Using the passage on natural evil, explain why the evils Feinberg calls "unattached natural evil" cannot be defended through the Free Will Defense.

* _SOURCE EXTRACT_:
============================================================

Theistic philosopher Paul Feinberg, in The Many Faces   Systems and the Problems of Evil, writes helpfully on the problem of “unattached natural evil.” By this term he means: evils that cannot be defended via the Free Will Defense since such evils don’t have desires, intentions, etc.

Feinberg thinks there are four kinds of natural evils. They are:
1.       Evils attributable to human agency.

a.       Sometimes humans start fires that injure people; sometimes blindness is caused by something another person has done; some birth defects are caused by a mother who chose to use drugs during the pregnancy; and so on.

2.       Disorders caused by some genetic malfunction.

a.       Here nothing the parents did or did not do cause some genetic malfunction. A genetic defect may have been passed down through generations. Whatever the evil here, it doesn’t happen as a result of intentional wrongdoing on anyone’s part.

3.       Natural disasters produced by some process within nature but outside of human beings.

a.       Things such as bolts of lightning, earthquakes, floods, tsunamis, crop failures, and so on.

4.       Diseases.

a.       Caused by bacteria or viruses, etc.

============================================================

* _Stored data entries_:
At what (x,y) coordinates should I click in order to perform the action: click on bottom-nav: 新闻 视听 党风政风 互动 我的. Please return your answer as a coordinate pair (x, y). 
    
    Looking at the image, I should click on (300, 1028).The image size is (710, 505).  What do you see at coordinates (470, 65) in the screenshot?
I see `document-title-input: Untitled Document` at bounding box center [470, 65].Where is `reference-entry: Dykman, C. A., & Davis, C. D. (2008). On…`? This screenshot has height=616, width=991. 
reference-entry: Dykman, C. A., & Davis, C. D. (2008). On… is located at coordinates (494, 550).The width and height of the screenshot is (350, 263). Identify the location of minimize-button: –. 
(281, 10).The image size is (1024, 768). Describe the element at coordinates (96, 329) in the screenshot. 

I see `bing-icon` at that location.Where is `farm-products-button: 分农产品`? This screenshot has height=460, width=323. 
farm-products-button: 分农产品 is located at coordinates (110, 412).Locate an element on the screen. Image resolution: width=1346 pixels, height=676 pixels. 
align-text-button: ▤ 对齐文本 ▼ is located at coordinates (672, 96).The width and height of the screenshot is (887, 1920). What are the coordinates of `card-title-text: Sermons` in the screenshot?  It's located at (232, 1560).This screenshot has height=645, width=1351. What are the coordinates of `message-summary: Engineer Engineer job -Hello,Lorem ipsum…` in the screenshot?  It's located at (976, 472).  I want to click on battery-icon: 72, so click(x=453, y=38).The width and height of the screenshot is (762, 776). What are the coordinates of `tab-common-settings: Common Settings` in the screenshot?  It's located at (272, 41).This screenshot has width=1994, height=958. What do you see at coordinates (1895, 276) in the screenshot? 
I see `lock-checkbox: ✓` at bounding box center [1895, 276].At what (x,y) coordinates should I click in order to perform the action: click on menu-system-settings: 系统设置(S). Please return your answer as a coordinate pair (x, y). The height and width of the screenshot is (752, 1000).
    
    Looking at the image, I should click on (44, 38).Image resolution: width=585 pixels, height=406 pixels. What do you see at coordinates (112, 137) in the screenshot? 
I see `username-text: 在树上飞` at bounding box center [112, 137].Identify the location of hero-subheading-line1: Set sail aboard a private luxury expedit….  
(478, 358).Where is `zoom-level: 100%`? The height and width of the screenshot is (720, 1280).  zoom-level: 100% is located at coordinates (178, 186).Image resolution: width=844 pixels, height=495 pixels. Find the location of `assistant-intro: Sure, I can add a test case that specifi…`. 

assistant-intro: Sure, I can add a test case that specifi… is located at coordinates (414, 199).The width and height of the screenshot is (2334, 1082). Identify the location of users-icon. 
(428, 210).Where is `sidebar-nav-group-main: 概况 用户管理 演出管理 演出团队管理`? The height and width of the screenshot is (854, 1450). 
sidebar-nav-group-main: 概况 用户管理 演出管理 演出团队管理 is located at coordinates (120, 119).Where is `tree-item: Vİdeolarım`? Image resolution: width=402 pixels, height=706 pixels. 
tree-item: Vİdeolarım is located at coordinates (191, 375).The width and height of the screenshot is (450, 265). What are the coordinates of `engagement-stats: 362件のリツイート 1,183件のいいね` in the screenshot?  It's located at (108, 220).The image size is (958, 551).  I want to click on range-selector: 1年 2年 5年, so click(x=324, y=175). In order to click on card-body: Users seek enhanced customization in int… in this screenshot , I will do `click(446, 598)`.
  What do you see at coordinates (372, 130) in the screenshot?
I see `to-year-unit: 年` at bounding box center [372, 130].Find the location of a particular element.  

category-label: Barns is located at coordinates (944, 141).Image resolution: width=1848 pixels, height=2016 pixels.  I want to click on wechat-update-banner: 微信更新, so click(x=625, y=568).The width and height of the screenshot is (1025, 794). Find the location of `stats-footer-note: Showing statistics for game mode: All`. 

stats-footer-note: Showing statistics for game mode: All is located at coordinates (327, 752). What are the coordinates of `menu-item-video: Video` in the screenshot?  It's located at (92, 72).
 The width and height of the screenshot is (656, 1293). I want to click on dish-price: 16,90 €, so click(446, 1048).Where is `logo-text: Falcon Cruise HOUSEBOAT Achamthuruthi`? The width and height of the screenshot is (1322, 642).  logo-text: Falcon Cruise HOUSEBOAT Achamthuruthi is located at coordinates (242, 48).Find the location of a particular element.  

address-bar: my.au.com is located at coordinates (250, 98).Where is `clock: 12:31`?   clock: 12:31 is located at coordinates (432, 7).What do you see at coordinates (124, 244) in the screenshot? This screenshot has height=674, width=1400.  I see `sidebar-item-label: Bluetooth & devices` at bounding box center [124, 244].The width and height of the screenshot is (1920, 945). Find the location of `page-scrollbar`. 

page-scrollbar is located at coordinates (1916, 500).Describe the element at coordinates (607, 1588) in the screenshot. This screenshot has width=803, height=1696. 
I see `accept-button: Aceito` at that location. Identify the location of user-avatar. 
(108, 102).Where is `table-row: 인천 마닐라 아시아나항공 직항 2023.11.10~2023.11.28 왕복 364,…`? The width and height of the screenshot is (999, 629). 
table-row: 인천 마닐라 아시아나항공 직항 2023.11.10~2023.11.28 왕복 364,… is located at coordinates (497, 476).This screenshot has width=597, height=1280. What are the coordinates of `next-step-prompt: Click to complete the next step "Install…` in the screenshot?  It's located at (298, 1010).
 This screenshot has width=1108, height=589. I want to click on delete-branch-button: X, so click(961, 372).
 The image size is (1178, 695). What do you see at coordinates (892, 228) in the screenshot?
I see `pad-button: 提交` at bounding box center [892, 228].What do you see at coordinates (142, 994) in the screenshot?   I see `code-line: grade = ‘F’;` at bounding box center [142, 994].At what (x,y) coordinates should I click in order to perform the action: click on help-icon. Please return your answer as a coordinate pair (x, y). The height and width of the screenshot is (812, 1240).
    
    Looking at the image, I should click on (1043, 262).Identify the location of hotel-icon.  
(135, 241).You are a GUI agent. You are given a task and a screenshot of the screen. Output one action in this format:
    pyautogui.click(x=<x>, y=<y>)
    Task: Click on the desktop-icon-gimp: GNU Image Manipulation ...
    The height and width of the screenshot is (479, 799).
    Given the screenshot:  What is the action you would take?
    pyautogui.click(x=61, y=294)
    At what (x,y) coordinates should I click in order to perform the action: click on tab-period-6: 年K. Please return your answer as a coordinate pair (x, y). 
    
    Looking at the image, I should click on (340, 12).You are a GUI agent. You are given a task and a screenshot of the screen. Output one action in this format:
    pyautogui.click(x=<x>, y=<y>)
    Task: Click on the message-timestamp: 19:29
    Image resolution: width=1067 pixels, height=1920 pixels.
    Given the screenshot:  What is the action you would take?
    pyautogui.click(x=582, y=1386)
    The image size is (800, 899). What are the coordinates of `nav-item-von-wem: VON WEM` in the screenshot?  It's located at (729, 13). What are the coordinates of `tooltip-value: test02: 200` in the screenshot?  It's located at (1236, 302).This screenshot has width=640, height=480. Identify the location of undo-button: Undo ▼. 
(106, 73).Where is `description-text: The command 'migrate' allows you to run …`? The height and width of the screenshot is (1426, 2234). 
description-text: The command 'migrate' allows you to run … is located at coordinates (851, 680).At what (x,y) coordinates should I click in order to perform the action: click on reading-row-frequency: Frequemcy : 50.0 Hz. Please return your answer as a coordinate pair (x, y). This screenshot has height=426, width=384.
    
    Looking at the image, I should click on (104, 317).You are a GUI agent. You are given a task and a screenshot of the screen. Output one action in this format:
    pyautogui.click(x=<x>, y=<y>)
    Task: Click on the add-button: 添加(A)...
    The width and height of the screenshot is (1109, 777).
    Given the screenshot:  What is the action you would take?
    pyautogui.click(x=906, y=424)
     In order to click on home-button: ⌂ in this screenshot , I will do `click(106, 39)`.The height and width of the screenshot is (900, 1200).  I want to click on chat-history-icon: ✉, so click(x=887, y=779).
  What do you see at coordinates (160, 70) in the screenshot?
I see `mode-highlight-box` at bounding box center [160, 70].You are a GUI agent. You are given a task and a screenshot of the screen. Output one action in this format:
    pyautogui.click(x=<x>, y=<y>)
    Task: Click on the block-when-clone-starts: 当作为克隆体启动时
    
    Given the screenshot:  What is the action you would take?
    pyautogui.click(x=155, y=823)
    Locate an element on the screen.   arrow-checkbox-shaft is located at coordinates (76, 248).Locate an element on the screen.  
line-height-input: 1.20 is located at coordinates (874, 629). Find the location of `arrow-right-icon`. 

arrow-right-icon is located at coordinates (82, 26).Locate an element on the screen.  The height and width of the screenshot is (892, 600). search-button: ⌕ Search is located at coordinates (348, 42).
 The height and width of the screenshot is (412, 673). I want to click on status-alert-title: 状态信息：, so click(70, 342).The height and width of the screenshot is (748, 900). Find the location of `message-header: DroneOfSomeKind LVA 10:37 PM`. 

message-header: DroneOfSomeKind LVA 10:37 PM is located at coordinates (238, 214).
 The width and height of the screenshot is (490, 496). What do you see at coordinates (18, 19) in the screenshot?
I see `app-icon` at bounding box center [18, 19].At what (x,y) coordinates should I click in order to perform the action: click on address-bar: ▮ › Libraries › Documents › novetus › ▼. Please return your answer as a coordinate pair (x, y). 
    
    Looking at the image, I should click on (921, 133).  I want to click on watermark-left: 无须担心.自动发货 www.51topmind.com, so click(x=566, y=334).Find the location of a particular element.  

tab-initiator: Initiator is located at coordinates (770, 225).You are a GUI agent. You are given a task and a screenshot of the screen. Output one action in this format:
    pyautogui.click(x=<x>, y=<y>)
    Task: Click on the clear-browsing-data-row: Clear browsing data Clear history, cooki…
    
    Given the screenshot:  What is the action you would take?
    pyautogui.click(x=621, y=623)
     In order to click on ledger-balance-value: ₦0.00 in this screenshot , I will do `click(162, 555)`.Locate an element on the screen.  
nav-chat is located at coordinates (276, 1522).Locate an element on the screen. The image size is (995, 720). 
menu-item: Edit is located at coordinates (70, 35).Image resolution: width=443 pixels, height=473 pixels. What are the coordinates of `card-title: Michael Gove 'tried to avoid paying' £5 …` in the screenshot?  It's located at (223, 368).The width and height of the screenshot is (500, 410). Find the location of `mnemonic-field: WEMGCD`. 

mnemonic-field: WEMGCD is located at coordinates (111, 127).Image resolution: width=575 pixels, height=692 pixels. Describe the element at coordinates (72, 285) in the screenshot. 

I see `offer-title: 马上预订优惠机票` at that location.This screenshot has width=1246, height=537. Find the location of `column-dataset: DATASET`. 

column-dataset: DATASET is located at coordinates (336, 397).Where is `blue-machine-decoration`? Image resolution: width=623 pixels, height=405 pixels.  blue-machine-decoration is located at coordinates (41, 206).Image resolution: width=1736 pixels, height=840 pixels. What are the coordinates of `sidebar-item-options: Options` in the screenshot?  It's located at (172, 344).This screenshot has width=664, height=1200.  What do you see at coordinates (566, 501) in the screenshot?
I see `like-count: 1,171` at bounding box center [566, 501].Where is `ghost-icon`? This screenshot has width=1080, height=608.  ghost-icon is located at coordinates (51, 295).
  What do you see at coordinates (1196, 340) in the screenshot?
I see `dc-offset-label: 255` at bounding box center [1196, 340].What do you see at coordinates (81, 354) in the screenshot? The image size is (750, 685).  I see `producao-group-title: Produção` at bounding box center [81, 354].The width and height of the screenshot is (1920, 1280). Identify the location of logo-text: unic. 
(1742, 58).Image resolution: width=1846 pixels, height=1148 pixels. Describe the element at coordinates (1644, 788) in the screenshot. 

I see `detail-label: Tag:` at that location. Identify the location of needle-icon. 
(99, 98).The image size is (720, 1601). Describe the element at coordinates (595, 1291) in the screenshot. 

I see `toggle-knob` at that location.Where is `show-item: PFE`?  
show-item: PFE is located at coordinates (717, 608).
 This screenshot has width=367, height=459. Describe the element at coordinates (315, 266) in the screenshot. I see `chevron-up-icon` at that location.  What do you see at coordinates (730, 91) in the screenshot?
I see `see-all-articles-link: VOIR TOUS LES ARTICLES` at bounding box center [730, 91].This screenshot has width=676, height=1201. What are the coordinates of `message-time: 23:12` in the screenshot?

============================================================

* _EXERCISE RESPONSE_:
They cannot be defended that way because such evils don't have desires, intentions, and the like.